PAGE
Still struggling to understand the ins and outs re: input sensitivity

ryanosaur

ryanosaur

Audioholic Overlord
Ooh. I like that calculator. Thanks for sharing! :)
Yup, been all over the sub tip, too. And sub link/bassaholic room ratings.
Originally liked the little ported svs for 499. Awww, ain't that cute? That's when I started realizing how important my room size is in the overall scheme. So now my leading contenders, in no particular order: SVS PC4000 or PB4000, Outlaw X-13 Ultra, Hsu VTF-15H mk2. Dark horse contestant is the Monolith 15" Ultra. If I say F the cost, SVS PB-16 Ultra.
And for my room size, I'm gonna double down on whichever I buy.
PC/PB-4000s might not have the juice... its a close call for my room, but I like the footprint of the PCs especially, easy to put out of the way.
X-13 might be my front runner right now based on reviews and such. I like the look, too.
VTF-15H mk2, I can drive to LA and hear them, buy without having to deal with shipping. While in LA, I should be able to audition the SVS PC and PB 4000s and the PB16 Ultra.

(Saved data entries)
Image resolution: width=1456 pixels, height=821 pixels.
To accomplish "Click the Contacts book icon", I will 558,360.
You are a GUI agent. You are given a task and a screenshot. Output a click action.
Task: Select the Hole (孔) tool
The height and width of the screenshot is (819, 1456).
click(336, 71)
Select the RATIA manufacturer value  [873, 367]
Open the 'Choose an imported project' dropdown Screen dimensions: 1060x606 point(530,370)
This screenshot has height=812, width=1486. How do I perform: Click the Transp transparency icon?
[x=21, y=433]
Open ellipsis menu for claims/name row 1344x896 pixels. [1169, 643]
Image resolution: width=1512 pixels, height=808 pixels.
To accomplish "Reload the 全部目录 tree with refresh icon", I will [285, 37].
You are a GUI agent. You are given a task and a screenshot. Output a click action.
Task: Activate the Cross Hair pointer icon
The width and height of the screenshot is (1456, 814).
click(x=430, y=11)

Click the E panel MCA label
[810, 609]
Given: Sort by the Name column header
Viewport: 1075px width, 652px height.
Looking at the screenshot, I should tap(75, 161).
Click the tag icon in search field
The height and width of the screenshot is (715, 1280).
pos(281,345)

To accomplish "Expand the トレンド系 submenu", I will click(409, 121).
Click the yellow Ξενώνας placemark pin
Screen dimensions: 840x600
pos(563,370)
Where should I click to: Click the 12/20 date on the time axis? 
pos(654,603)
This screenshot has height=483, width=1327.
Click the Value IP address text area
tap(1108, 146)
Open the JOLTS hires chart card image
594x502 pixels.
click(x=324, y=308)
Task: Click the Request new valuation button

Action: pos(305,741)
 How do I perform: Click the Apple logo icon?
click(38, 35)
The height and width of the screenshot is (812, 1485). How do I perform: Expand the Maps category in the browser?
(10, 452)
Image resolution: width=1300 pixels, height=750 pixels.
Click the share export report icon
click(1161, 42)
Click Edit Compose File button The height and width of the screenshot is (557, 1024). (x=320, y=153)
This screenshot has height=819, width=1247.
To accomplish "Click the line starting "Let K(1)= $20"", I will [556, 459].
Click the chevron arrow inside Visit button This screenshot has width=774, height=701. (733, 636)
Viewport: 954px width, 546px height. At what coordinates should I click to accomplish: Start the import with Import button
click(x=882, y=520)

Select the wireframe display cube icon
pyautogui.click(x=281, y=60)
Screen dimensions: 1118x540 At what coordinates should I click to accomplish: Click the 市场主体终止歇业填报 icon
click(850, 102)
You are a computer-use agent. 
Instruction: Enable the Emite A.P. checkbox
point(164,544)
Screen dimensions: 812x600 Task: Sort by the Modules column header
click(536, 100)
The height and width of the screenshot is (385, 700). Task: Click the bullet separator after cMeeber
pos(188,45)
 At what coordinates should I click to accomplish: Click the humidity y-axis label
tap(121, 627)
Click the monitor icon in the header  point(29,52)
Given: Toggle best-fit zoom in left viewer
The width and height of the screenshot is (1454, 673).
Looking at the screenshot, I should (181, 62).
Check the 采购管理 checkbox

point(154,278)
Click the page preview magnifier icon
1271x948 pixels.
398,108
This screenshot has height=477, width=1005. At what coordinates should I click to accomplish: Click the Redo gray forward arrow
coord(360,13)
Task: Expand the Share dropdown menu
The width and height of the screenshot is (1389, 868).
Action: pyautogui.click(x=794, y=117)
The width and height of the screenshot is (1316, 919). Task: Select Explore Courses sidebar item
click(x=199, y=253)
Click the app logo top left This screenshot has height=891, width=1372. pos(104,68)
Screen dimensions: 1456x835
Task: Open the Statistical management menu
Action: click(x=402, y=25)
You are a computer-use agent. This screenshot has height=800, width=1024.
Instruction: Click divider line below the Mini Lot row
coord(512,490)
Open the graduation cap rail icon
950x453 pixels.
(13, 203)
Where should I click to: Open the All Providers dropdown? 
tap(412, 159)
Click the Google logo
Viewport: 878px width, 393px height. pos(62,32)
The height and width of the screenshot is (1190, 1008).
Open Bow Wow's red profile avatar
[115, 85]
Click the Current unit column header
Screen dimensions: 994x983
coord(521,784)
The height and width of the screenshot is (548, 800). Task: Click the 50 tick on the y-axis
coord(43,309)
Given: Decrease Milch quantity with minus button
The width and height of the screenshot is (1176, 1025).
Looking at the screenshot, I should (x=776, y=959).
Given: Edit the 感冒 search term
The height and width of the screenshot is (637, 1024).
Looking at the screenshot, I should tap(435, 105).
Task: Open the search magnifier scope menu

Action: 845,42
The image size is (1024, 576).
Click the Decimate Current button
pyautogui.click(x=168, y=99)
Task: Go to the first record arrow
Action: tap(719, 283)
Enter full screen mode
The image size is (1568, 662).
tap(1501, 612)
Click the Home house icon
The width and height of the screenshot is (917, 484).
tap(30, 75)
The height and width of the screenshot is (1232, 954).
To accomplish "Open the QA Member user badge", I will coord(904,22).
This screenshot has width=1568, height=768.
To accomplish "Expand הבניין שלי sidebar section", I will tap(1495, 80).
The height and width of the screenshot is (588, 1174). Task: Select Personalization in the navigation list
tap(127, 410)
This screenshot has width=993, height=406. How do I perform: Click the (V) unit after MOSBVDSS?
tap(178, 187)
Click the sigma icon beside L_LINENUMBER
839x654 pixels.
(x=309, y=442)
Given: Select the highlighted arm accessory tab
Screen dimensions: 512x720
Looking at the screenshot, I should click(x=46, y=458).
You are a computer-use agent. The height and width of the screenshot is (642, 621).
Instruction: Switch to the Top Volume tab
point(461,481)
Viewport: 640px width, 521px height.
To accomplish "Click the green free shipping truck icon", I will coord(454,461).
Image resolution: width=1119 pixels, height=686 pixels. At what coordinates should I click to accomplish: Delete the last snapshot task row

SHORT PROBLEM
According to the subwoofer forum post above, what makes the Hsu VTF-15H mk2 convenient to buy?

FULL OUTPUT
The writer can drive to LA to hear the Hsu VTF-15H mk2 in person and buy it there without having to deal with shipping.